Sara Soueidan returns to CSSConf US with practical tips and tricks for using SVG!

SVGs seem great – and are – but widespread use of them can come with pitfalls. This talk will demonstrate ideal use cases and examples focused on getting the best results from SVG, with an emphasis on creating accessible SVGS, because we can't talk about real life without talking about real people and real people are not all using our sites in ideal situations and contexts.

10:10 - 10:45

Henri Helvetica

The Hateful Weight

As the web has grown, so too has the size of web pages, thanks largely to an explosion in image sizes and formats. Make sense of it all and get lean with Henri Helvetica!

The web’s growing complexities has made for even more complex metrics. Web performance and it’s dark artistry demands for the interpretation of Gordian data, legible only to the erudite. But the most comprehensible metric remains the page weight. It continues to grow at an alarming rate, wreaking havoc to data plans and user experiences world wide.
THE HATEFUL WEIGHT will look at one of the main actors in this drama: image formats. The talk will analyze their impact on browsing, the tools and processes in place to address their size and the reasons developers must exercise vigilance in a growing and worldly audience

10:50 - 11:25

Miriam Suzanne

Sass Map Magic

Understand how Sass maps power a range of programming techniques from prolific open source author Miriam Suzanne.

Maps are a powerful data type in Sass — perfect for managing color palettes, module scales, framework configurations, and even data storage. I've pushed them to the limit with toolkits like Susy (for responsive layouts), True (for unit testing), Accoutrement (for living style guides), and any number of over-engineered tools that failed along the way. We'll explore the full range of options, from day-to-day configuration and practical tips, to automated style-guides, and complete API's with custom syntax parsing.

11:30 - 1:00

Lunch in Boston

Head down to Boston's waterfront district where a variety of food fare await you and your new conf crew. Check out some of our favorites below !

1:00 - 1:35

Zach Green

Webpack and CSS

When it comes to CSS, Webpack offers so much flexibility that it can be hard to figure out what, if anything, is the 'right way'. Zach Green's on hand to guide us toward making the best decisions when incorporating it into applications.

Webpack is a powerful tool for writing and loading CSS, and it offers the front end developer a suite of approaches to style authoring. CSS-loader or ExtractTextPlugin? Sass or PostCSS? Locally scoped classes with CSS modules? Multiple entry points? This talk will review (almost) everything CSS-related that Webpack has to offer, and the advantages and pitfalls of each approach. We'll discuss asynchronous loading, text extraction, compilation and transpilation, and more. Attendees will learn how and why Webpack is so great for CSS, and how

1:40 - 2:15

Emily Hayman

It's Time To Ditch The Grid System

Emily Hayman will show you how to flex your flexbox muscles with real-world examples and, of course, some Sass mixins.

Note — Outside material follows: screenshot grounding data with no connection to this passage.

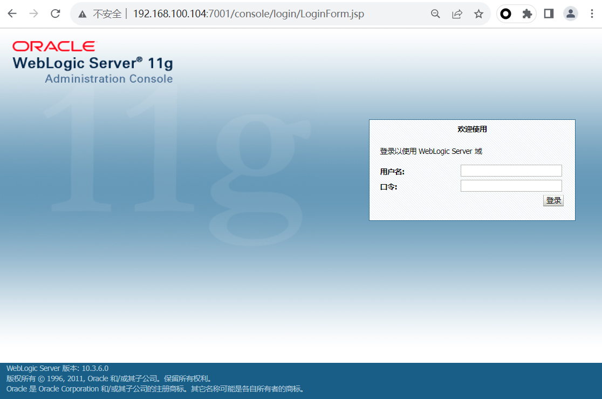Viewport: 602px width, 399px height.
Task: Focus the 用户名 username input field
Action: coord(511,171)
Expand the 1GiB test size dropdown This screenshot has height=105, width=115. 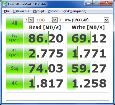pos(47,20)
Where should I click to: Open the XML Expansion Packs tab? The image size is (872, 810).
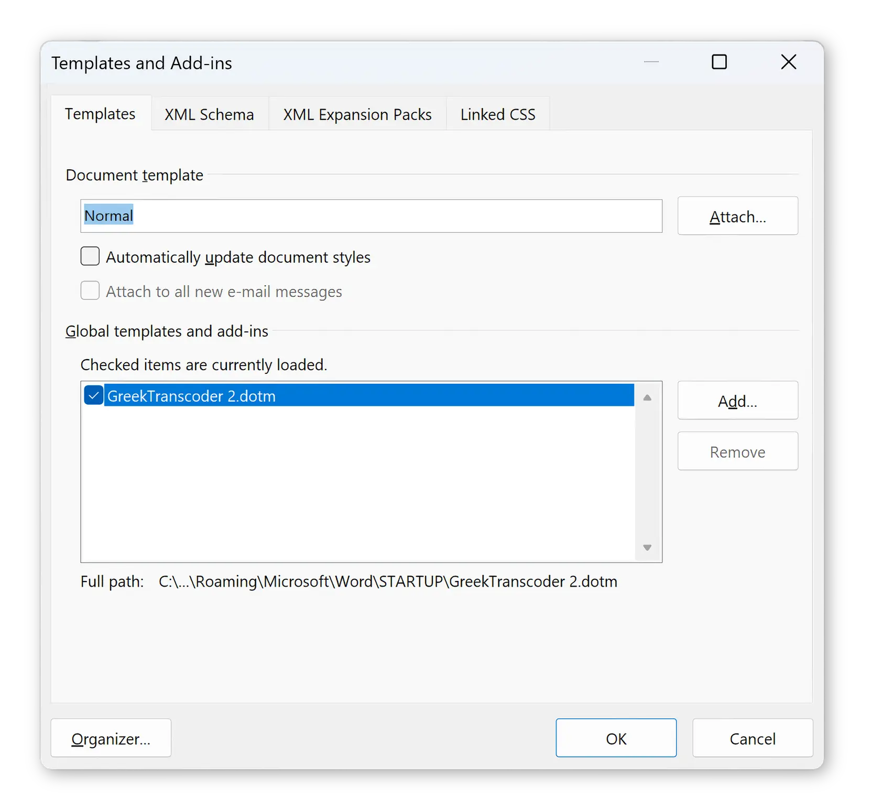(357, 114)

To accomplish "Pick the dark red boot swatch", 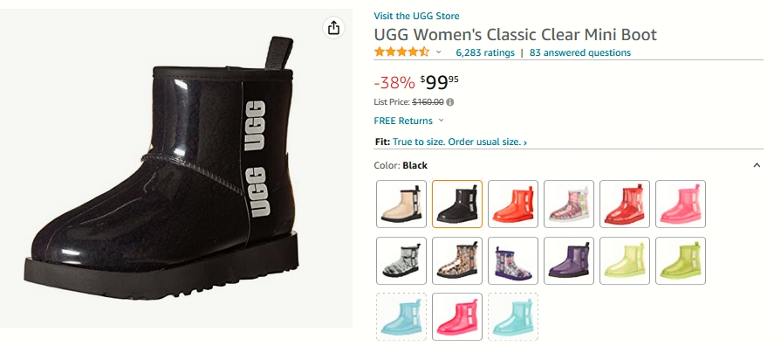I will click(x=625, y=204).
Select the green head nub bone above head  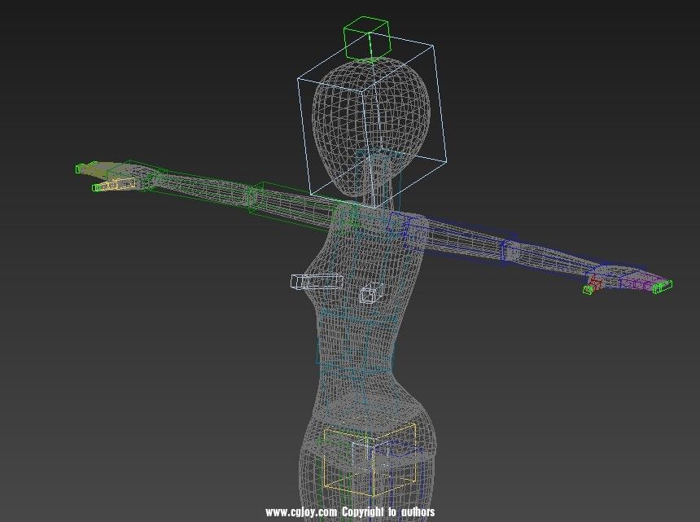(367, 40)
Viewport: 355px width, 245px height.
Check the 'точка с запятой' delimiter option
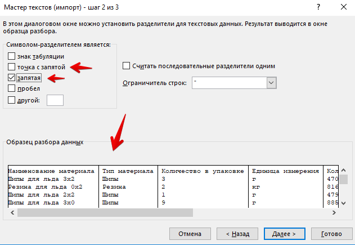coord(12,67)
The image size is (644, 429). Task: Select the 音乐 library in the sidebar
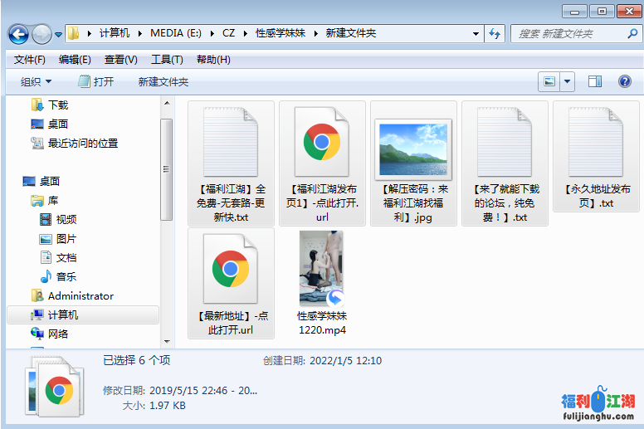[66, 276]
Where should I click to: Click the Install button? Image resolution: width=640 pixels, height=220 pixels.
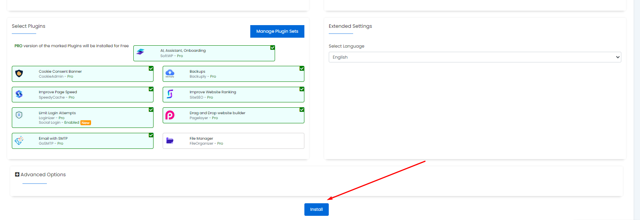[316, 209]
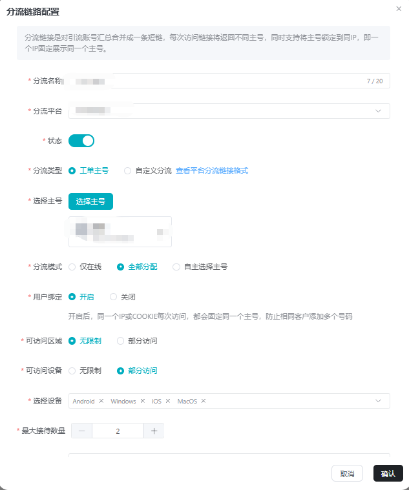Remove the Windows device tag

click(x=142, y=401)
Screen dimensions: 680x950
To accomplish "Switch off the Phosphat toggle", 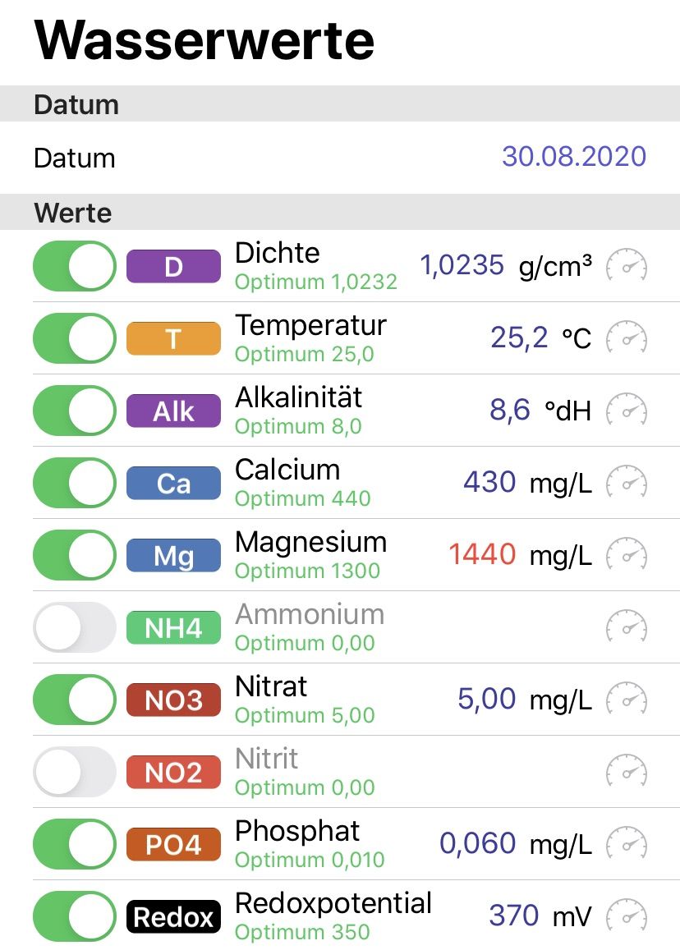I will [x=75, y=844].
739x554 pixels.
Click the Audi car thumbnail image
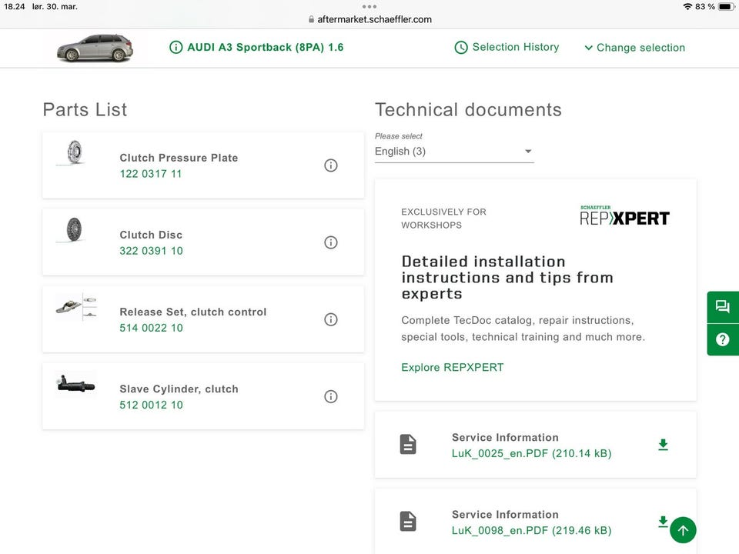coord(95,48)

Responsive, column-based grid systems have been the de facto choice for CSS layouts for several years. However, now that flexbox support has reached critical mass, it's time to ditch the grid in favor of axis-driven, content-based layouts. In this talk, we'll discuss real-world component types and how to approach creating them from a flexbox mindset. We will then extrapolate from these examples to write a set of lightweight Sass mixins from which any number of layout types can be easily derived.

2:20 - 2:55

Justin McDowell

Bauhaus in the Browser

Inspired by century-old designs and armed with new CSS features, Justin McDowell brings art to life – and to any size screen!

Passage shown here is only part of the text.